All datasets for both lysozyme and GI yielded successful MR solutions, showing high LLG and TFZ scores. These high values were attributed to the strong similarity between the experimental data and the search models. Therefore, understanding the trends in the changes in LLG and TFZ scores is more important than focusing on their absolute values. Meanwhile, the trend of increasing LLG scores with greater diffraction data volume shows a similarity to the trends of improvements in SNR, CC1/2, and R_split with increasing volume of diffraction data.

For lysozyme data, there was no significant difference in the number of automatically added water molecules as the data volume increased. In contrast, for GI, an increasing trend in the number of water molecules was observed with the merging of more diffraction data. This suggests that in cases where accurate information on water molecules is critical, it is important to verify that sufficient diffraction data has been collected.
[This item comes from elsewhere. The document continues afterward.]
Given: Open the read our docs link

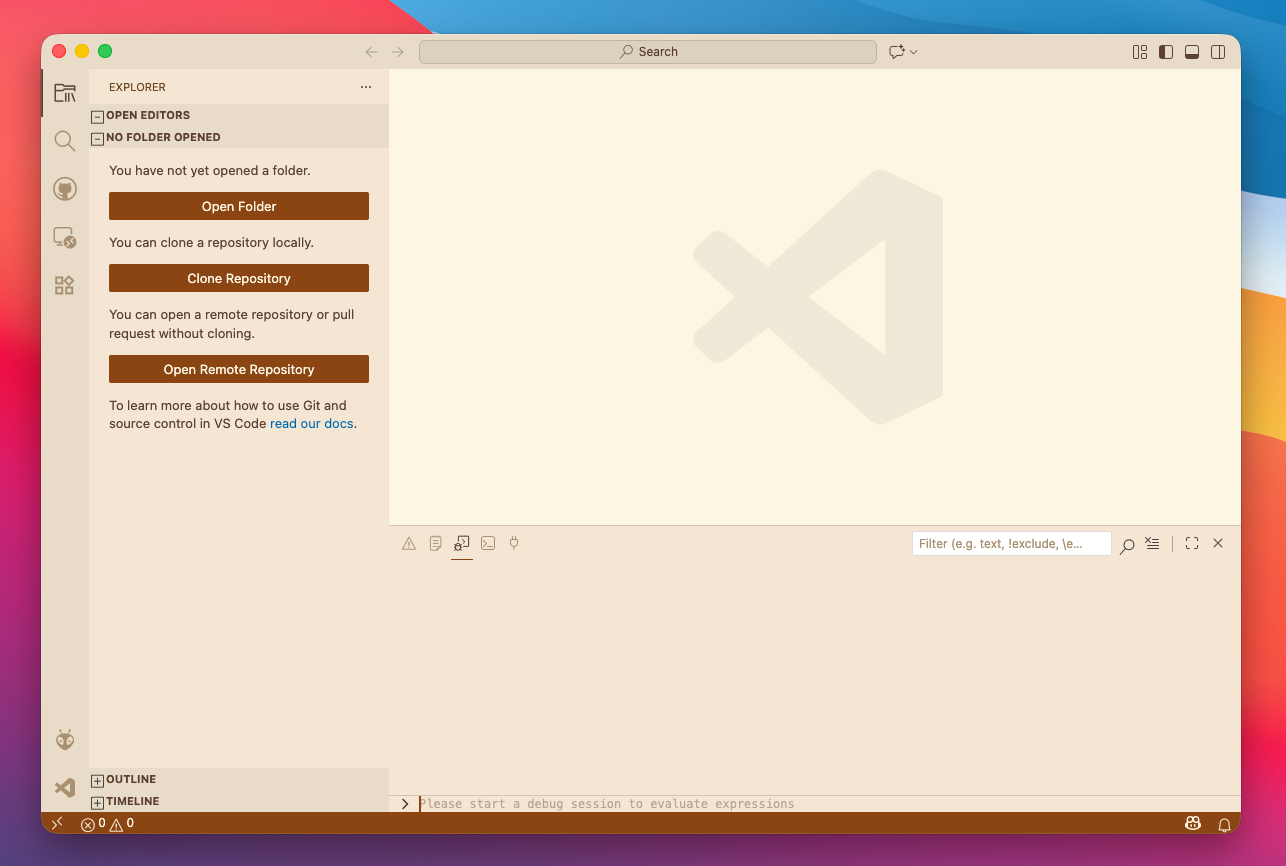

Meanwhile, the amount of diffraction data required in SX studies can vary based on experimental objectives, desired resolution, and specific statistics. In addition, the required amount of diffraction patterns is affected by factors such as the crystal’s diffraction intensity, space group, and the randomness of crystal orientations during X-ray exposure, resulting in different data processing statistics, including completeness. Therefore, rather than focusing on the volumes of diffraction data mentioned for lysozyme and GI, it is important to understand the trends in statistics for data processing and structural refinement based on the amount of integrated diffraction data.

This study provides an understanding of the relationship between data quantity and quality in SX, offering valuable insights into optimizing experimental design and the efficient use of beamtime.